Dataset entries
******************************
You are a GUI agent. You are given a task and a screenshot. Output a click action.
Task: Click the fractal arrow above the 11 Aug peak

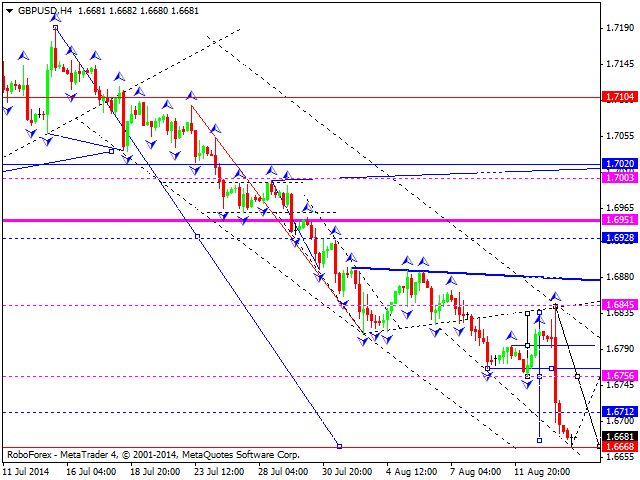click(556, 296)
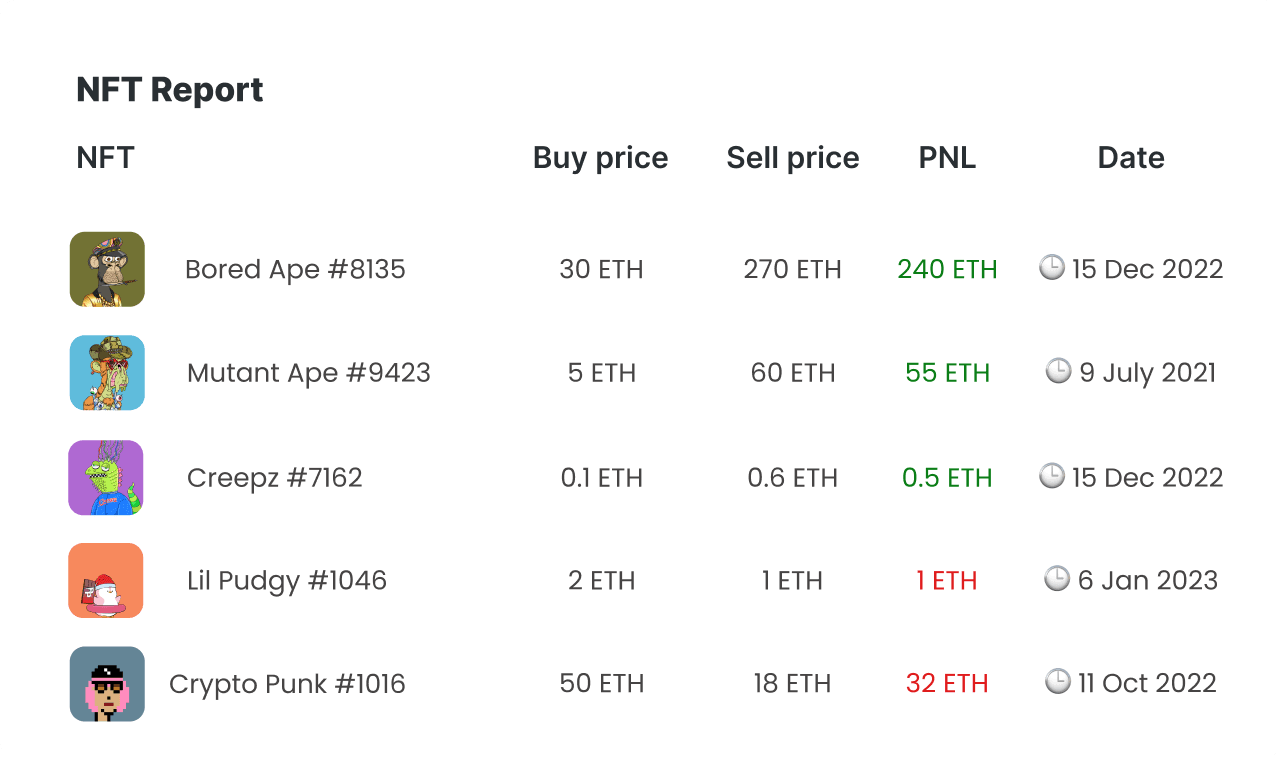Click the clock icon next to 9 July 2021

click(1059, 371)
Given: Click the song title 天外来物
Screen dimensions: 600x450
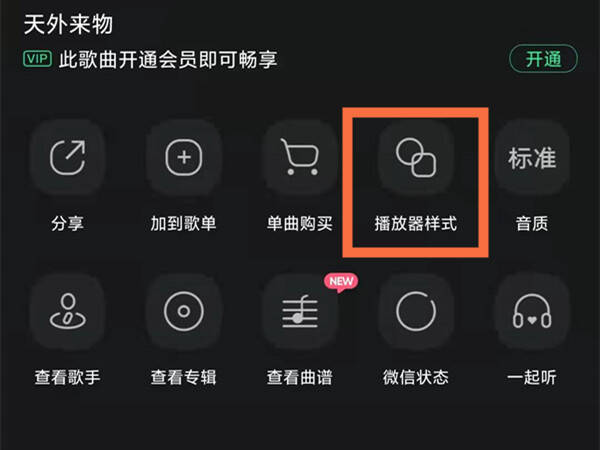Looking at the screenshot, I should pyautogui.click(x=68, y=24).
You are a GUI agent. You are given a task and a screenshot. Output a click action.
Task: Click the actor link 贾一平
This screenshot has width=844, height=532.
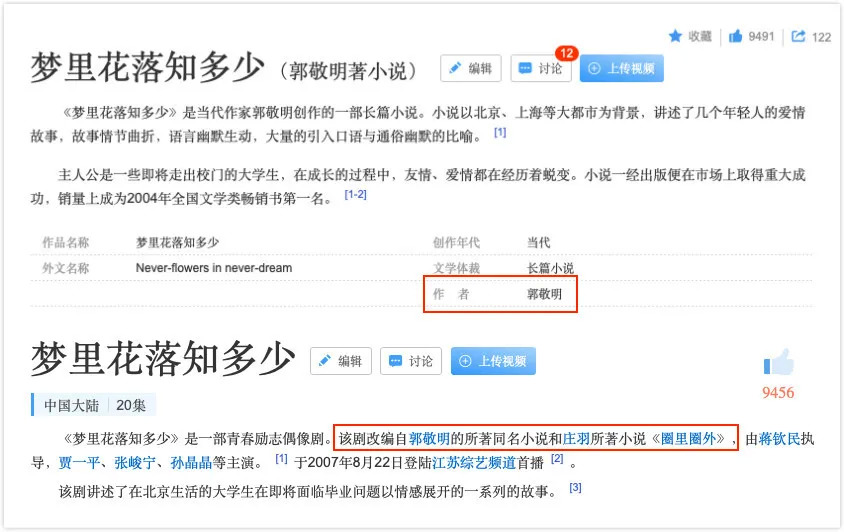(79, 462)
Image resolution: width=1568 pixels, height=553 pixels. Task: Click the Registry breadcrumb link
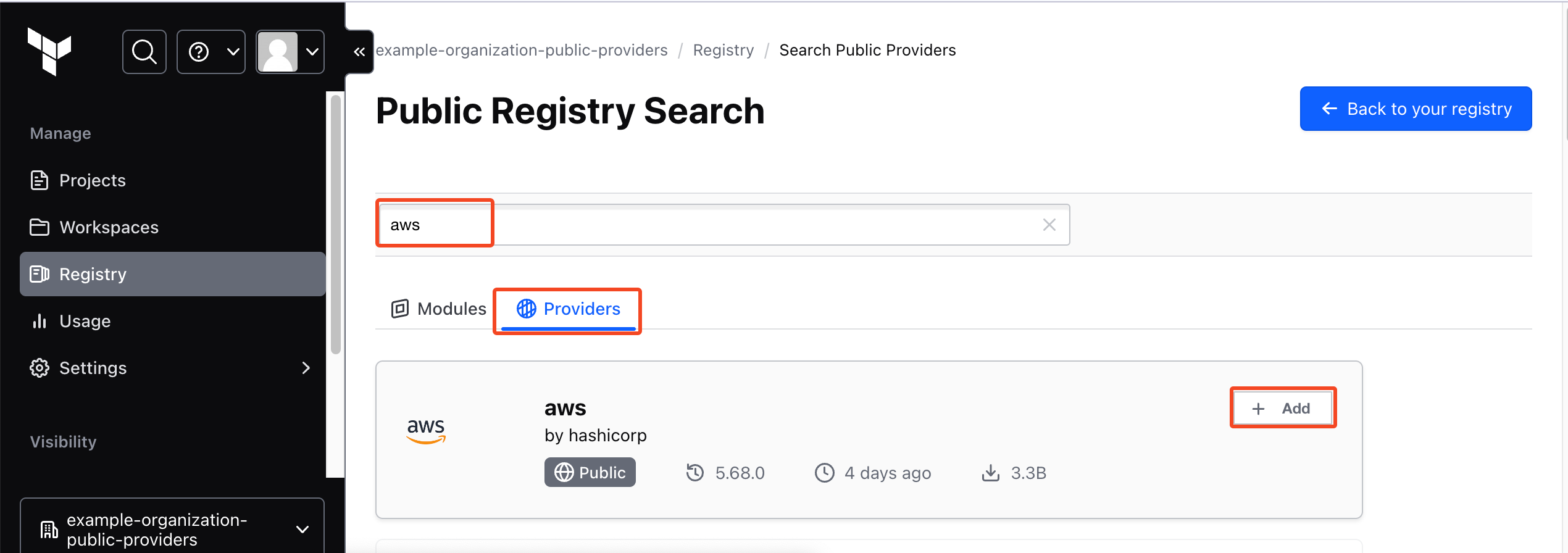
******************************
Would you retype every record above exactly, leaving out the pictures?

● TASK ANSWER
You are a GUI agent. You are given a task and a screenshot. Output a click action.
Task: Click the fractal arrow above the 11 Aug peak

click(556, 296)
Click the clock icon next to 9 July 2021

click(1059, 371)
Given: Click the song title 天外来物
Screen dimensions: 600x450
Looking at the screenshot, I should pyautogui.click(x=68, y=24).
You are a GUI agent. You are given a task and a screenshot. Output a click action.
Task: Click the actor link 贾一平
This screenshot has width=844, height=532.
(79, 462)
Image resolution: width=1568 pixels, height=553 pixels. Task: Click the Registry breadcrumb link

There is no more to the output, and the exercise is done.